This essay argues that Mark Twain's The Adventures of Huckleberry Finn functions as an American counterpart to Dante's Inferno, organizing its characters into a moral hierarchy based on honesty, hypocrisy, and respect for human dignity. The paper examines how Huck and Jim serve as the novel's purest moral figures — guided by natural instinct rather than social convention — while characters like Miss Watson, Tom Sawyer, and the fraudulent "duke" and "dauphin" represent varying degrees of moral corruption. Through close reading of key episodes, the essay demonstrates how Twain consistently rewards natural human compassion and condemns institutionalized cruelty, religious hypocrisy, and false gentility.
The Adventures of Huckleberry Finn is a kind of American Dante's Inferno. The novel begins in civilized society, yet Huck and Jim must flee the confines of the genteel town in which they live to learn more about life as they travel on a raft down the Mississippi. Huck must leave because of his cruel and drunken father. Jim must run because he does not want to be sold further South by his "owner," Miss Watson. The two companions — one white, one black — are bonded by friendship. On their way, they encounter scoundrels such as two con men who style themselves as great Shakespearean actors, and the Grangerfords and Shepherdsons, who combine family feuding with piety.
The purest souls in Twain's world are characters like Huck and Jim, who look at society with honest eyes, untainted by hypocrisy. Jim is Huck's Virgil — a guide who teaches the young boy what is truly important in life. It is Jim who praises Huck when Huck lies in order to protect him. In one pivotal incident, Huck cleverly claims that his father has smallpox, scaring away men who are searching the raft where Jim is hiding, since those men are hunting for escaped slaves. Huck feels guilty because he believes he is stealing Jim, which contradicts the morality he has been taught at the Widow Douglas's and Miss Watson's — yet he cannot expose his friend with a clear conscience.
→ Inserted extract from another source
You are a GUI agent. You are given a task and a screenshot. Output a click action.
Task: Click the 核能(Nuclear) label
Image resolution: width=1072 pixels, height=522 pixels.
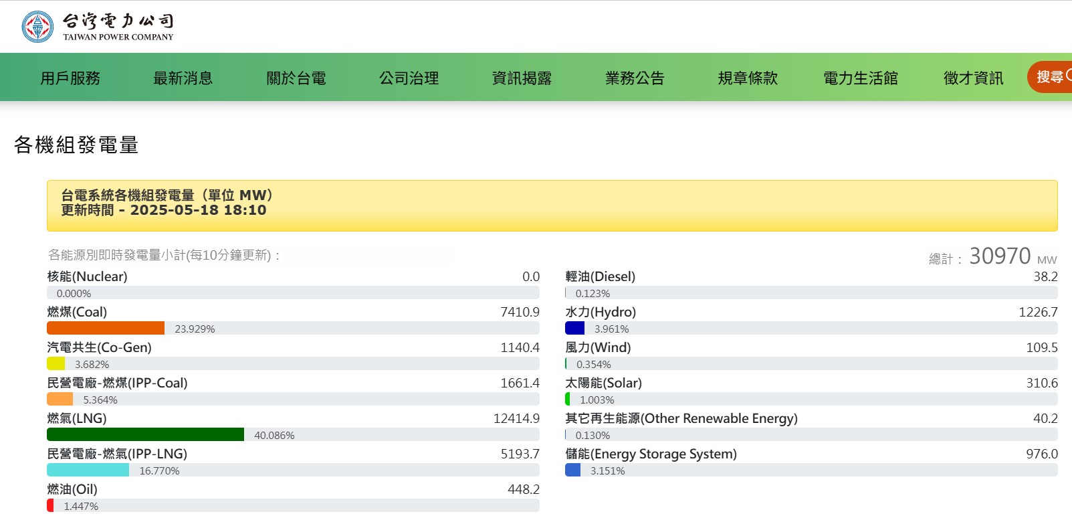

Twain suggests to the reader that Huck's action is a good action, and that Huck's natural emotions, rather than imposed social laws, deserve greater moral weight. Whenever Huck is forced to confront a moral dilemma, he makes the right choice. The men searching for Jim want only a bounty; they do not see Jim as a human being. For Twain, what is natural is good — natural human instinct. Huck presents himself at the beginning of the novel as a bad boy, resisting religion and engaging in pranks as part of his friend Tom Sawyer's gang. But the intrusion of Huck's drunken father quickly shows the reader what real evil looks like. And Huck's father is far from the worst character in the novel. Miss Watson owns another human being according to the laws of the land, even while she evangelizes. Tom Sawyer — the "good" rapscallion who only plays at the dark life of a wild boy — torments Jim before finally revealing that Jim has already been freed. Tom does not understand the true meaning of freedom, and so he engages in a kind of sick adolescent joke while Jim is held captive by Tom's relatives, the Phelps family.
"Fraudsters and feuding families represent moral rot"
"Twain's ethics rooted in radical Christian simplicity"
Twain's hell is not as elaborately structured as Dante's. There are two kinds of people — those who respect humanity and those who do not. Jim and Huck are among the "good people" of Twain's world. Malicious people who cannot see themselves truthfully, who believe they are above natural human law, and who think that legal codes, fine clothes, and fine words can mask evil deeds are condemned by the novel.